**Work required:**
What's required is a verbatim printout of all the data.

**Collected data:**
[Start of Attachment]

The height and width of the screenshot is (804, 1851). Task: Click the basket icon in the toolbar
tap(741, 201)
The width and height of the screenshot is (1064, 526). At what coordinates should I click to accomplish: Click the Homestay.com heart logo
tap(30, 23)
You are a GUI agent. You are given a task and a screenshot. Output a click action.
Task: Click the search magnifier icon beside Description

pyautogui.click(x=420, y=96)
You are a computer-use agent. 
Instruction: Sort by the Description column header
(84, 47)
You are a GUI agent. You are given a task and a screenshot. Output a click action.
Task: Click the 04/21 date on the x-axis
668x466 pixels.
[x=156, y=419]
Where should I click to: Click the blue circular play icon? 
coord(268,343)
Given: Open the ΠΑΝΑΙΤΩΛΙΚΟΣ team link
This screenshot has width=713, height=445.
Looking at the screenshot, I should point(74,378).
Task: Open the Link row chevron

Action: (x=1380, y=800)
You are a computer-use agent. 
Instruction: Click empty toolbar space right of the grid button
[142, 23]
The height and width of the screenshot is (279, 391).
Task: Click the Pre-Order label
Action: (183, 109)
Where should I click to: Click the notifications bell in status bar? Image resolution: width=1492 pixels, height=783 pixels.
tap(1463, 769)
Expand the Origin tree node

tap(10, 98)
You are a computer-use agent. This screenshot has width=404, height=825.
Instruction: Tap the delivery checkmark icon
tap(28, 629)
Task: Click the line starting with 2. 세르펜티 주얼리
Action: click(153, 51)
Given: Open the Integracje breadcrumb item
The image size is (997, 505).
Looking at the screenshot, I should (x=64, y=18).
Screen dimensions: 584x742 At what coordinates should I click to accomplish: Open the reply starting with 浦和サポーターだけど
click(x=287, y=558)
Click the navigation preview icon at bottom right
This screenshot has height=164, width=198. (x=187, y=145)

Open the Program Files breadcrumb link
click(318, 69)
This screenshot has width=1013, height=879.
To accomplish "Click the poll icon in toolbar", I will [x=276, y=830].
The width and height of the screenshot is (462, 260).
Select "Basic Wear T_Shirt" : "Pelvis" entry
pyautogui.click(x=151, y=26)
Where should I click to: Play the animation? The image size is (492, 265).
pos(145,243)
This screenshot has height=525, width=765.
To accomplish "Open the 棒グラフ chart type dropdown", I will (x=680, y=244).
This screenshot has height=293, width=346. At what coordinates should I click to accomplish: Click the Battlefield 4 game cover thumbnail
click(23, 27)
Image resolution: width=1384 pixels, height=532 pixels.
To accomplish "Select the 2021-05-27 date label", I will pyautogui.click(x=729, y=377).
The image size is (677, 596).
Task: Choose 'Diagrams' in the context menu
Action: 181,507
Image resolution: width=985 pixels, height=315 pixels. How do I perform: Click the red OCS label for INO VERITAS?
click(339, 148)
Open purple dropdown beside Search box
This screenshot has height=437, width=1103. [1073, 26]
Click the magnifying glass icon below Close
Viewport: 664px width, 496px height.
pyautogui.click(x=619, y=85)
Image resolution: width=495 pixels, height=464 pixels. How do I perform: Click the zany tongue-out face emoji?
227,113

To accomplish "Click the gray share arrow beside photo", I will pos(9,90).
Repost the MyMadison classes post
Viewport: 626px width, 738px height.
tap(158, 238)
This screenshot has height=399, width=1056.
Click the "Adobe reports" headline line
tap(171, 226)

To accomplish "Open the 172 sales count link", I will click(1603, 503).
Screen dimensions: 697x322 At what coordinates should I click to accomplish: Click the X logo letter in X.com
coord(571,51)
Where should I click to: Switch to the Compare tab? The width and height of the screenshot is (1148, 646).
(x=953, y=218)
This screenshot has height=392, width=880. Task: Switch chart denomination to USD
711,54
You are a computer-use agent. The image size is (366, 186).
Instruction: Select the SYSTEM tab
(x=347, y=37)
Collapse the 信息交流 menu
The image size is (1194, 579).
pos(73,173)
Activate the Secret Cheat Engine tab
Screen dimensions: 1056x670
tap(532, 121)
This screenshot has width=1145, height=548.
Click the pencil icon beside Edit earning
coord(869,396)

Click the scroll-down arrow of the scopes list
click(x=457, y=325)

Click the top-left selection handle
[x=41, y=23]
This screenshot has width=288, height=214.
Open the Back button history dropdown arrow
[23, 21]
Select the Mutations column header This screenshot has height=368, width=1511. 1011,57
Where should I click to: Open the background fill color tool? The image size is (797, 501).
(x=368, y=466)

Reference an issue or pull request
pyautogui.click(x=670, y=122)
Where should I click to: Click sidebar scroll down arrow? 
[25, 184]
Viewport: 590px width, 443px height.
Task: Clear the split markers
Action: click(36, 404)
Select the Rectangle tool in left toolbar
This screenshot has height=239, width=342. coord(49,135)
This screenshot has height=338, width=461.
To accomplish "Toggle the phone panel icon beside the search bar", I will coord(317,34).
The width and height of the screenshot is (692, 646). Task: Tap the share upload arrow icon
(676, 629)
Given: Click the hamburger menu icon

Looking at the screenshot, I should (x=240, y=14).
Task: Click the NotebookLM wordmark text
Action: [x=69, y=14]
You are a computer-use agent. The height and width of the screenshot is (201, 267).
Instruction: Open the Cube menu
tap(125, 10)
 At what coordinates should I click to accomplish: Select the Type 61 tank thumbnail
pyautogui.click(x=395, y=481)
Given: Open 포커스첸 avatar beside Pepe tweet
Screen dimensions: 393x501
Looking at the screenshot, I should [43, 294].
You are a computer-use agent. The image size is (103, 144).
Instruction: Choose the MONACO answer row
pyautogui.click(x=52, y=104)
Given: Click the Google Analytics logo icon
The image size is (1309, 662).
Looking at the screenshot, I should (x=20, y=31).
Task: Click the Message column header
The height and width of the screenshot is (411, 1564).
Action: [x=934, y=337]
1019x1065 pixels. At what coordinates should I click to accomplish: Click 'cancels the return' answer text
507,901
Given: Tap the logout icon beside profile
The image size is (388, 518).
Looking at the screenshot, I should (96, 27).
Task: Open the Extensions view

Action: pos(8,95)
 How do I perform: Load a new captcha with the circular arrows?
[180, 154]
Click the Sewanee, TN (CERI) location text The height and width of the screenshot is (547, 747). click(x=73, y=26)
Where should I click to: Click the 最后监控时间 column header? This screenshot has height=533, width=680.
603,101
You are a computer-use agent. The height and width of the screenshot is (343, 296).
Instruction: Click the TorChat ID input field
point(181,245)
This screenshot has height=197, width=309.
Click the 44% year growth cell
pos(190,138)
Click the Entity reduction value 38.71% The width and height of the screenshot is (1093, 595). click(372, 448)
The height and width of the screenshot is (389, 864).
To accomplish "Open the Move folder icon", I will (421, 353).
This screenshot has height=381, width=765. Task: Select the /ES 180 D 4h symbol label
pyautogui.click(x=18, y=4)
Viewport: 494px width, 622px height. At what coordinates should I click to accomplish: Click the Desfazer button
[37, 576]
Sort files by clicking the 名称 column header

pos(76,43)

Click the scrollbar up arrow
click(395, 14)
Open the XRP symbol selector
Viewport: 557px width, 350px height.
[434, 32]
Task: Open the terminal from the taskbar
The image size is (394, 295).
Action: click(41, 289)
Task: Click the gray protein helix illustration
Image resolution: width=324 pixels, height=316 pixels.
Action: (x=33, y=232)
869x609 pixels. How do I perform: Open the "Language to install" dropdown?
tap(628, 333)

[End of Attachment]

**Completed exercise:**
The height and width of the screenshot is (804, 1851). Task: Click the basket icon in the toolbar
tap(741, 201)
The width and height of the screenshot is (1064, 526). At what coordinates should I click to accomplish: Click the Homestay.com heart logo
tap(30, 23)
You are a GUI agent. You are given a task and a screenshot. Output a click action.
Task: Click the search magnifier icon beside Description

pyautogui.click(x=420, y=96)
You are a computer-use agent. 
Instruction: Sort by the Description column header
(84, 47)
You are a GUI agent. You are given a task and a screenshot. Output a click action.
Task: Click the 04/21 date on the x-axis
668x466 pixels.
[x=156, y=419]
Where should I click to: Click the blue circular play icon? 
coord(268,343)
Given: Open the ΠΑΝΑΙΤΩΛΙΚΟΣ team link
This screenshot has width=713, height=445.
Looking at the screenshot, I should point(74,378).
Task: Open the Link row chevron

Action: (x=1380, y=800)
You are a computer-use agent. 
Instruction: Click empty toolbar space right of the grid button
[142, 23]
The height and width of the screenshot is (279, 391).
Task: Click the Pre-Order label
Action: (183, 109)
Where should I click to: Click the notifications bell in status bar? Image resolution: width=1492 pixels, height=783 pixels.
tap(1463, 769)
Expand the Origin tree node

tap(10, 98)
You are a computer-use agent. This screenshot has width=404, height=825.
Instruction: Tap the delivery checkmark icon
tap(28, 629)
Task: Click the line starting with 2. 세르펜티 주얼리
Action: click(153, 51)
Given: Open the Integracje breadcrumb item
The image size is (997, 505).
Looking at the screenshot, I should (x=64, y=18).
Screen dimensions: 584x742 At what coordinates should I click to accomplish: Open the reply starting with 浦和サポーターだけど
click(x=287, y=558)
Click the navigation preview icon at bottom right
This screenshot has height=164, width=198. (x=187, y=145)

Open the Program Files breadcrumb link
click(318, 69)
This screenshot has width=1013, height=879.
To accomplish "Click the poll icon in toolbar", I will [x=276, y=830].
The width and height of the screenshot is (462, 260).
Select "Basic Wear T_Shirt" : "Pelvis" entry
pyautogui.click(x=151, y=26)
Where should I click to: Play the animation? The image size is (492, 265).
pos(145,243)
This screenshot has height=525, width=765.
To accomplish "Open the 棒グラフ chart type dropdown", I will (x=680, y=244).
This screenshot has height=293, width=346. At what coordinates should I click to accomplish: Click the Battlefield 4 game cover thumbnail
click(23, 27)
Image resolution: width=1384 pixels, height=532 pixels.
To accomplish "Select the 2021-05-27 date label", I will pyautogui.click(x=729, y=377).
The image size is (677, 596).
Task: Choose 'Diagrams' in the context menu
Action: 181,507
Image resolution: width=985 pixels, height=315 pixels. How do I perform: Click the red OCS label for INO VERITAS?
click(339, 148)
Open purple dropdown beside Search box
This screenshot has height=437, width=1103. [1073, 26]
Click the magnifying glass icon below Close
Viewport: 664px width, 496px height.
pyautogui.click(x=619, y=85)
Image resolution: width=495 pixels, height=464 pixels. How do I perform: Click the zany tongue-out face emoji?
227,113

To accomplish "Click the gray share arrow beside photo", I will pos(9,90).
Repost the MyMadison classes post
Viewport: 626px width, 738px height.
tap(158, 238)
This screenshot has height=399, width=1056.
Click the "Adobe reports" headline line
tap(171, 226)

To accomplish "Open the 172 sales count link", I will click(1603, 503).
Screen dimensions: 697x322 At what coordinates should I click to accomplish: Click the X logo letter in X.com
coord(571,51)
Where should I click to: Switch to the Compare tab? The width and height of the screenshot is (1148, 646).
(x=953, y=218)
This screenshot has height=392, width=880. Task: Switch chart denomination to USD
711,54
You are a computer-use agent. The image size is (366, 186).
Instruction: Select the SYSTEM tab
(x=347, y=37)
Collapse the 信息交流 menu
The image size is (1194, 579).
pos(73,173)
Activate the Secret Cheat Engine tab
Screen dimensions: 1056x670
tap(532, 121)
This screenshot has width=1145, height=548.
Click the pencil icon beside Edit earning
coord(869,396)

Click the scroll-down arrow of the scopes list
click(x=457, y=325)

Click the top-left selection handle
[x=41, y=23]
This screenshot has width=288, height=214.
Open the Back button history dropdown arrow
[23, 21]
Select the Mutations column header This screenshot has height=368, width=1511. 1011,57
Where should I click to: Open the background fill color tool? The image size is (797, 501).
(x=368, y=466)

Reference an issue or pull request
pyautogui.click(x=670, y=122)
Where should I click to: Click sidebar scroll down arrow? 
[25, 184]
Viewport: 590px width, 443px height.
Task: Clear the split markers
Action: click(36, 404)
Select the Rectangle tool in left toolbar
This screenshot has height=239, width=342. coord(49,135)
This screenshot has height=338, width=461.
To accomplish "Toggle the phone panel icon beside the search bar", I will coord(317,34).
The width and height of the screenshot is (692, 646). Task: Tap the share upload arrow icon
(676, 629)
Given: Click the hamburger menu icon

Looking at the screenshot, I should (x=240, y=14).
Task: Click the NotebookLM wordmark text
Action: [x=69, y=14]
You are a computer-use agent. The height and width of the screenshot is (201, 267).
Instruction: Open the Cube menu
tap(125, 10)
 At what coordinates should I click to accomplish: Select the Type 61 tank thumbnail
pyautogui.click(x=395, y=481)
Given: Open 포커스첸 avatar beside Pepe tweet
Screen dimensions: 393x501
Looking at the screenshot, I should [43, 294].
You are a computer-use agent. The image size is (103, 144).
Instruction: Choose the MONACO answer row
pyautogui.click(x=52, y=104)
Given: Click the Google Analytics logo icon
The image size is (1309, 662).
Looking at the screenshot, I should (x=20, y=31).
Task: Click the Message column header
The height and width of the screenshot is (411, 1564).
Action: [x=934, y=337]
1019x1065 pixels. At what coordinates should I click to accomplish: Click 'cancels the return' answer text
507,901
Given: Tap the logout icon beside profile
The image size is (388, 518).
Looking at the screenshot, I should (96, 27).
Task: Open the Extensions view

Action: pos(8,95)
 How do I perform: Load a new captcha with the circular arrows?
[180, 154]
Click the Sewanee, TN (CERI) location text The height and width of the screenshot is (547, 747). click(x=73, y=26)
Where should I click to: Click the 最后监控时间 column header? This screenshot has height=533, width=680.
603,101
You are a computer-use agent. The height and width of the screenshot is (343, 296).
Instruction: Click the TorChat ID input field
point(181,245)
This screenshot has height=197, width=309.
Click the 44% year growth cell
pos(190,138)
Click the Entity reduction value 38.71% The width and height of the screenshot is (1093, 595). click(372, 448)
The height and width of the screenshot is (389, 864).
To accomplish "Open the Move folder icon", I will (421, 353).
This screenshot has height=381, width=765. Task: Select the /ES 180 D 4h symbol label
pyautogui.click(x=18, y=4)
Viewport: 494px width, 622px height. At what coordinates should I click to accomplish: Click the Desfazer button
[37, 576]
Sort files by clicking the 名称 column header

pos(76,43)

Click the scrollbar up arrow
click(395, 14)
Open the XRP symbol selector
Viewport: 557px width, 350px height.
[434, 32]
Task: Open the terminal from the taskbar
The image size is (394, 295).
Action: click(41, 289)
Task: Click the gray protein helix illustration
Image resolution: width=324 pixels, height=316 pixels.
Action: (x=33, y=232)
869x609 pixels. How do I perform: Open the "Language to install" dropdown?
tap(628, 333)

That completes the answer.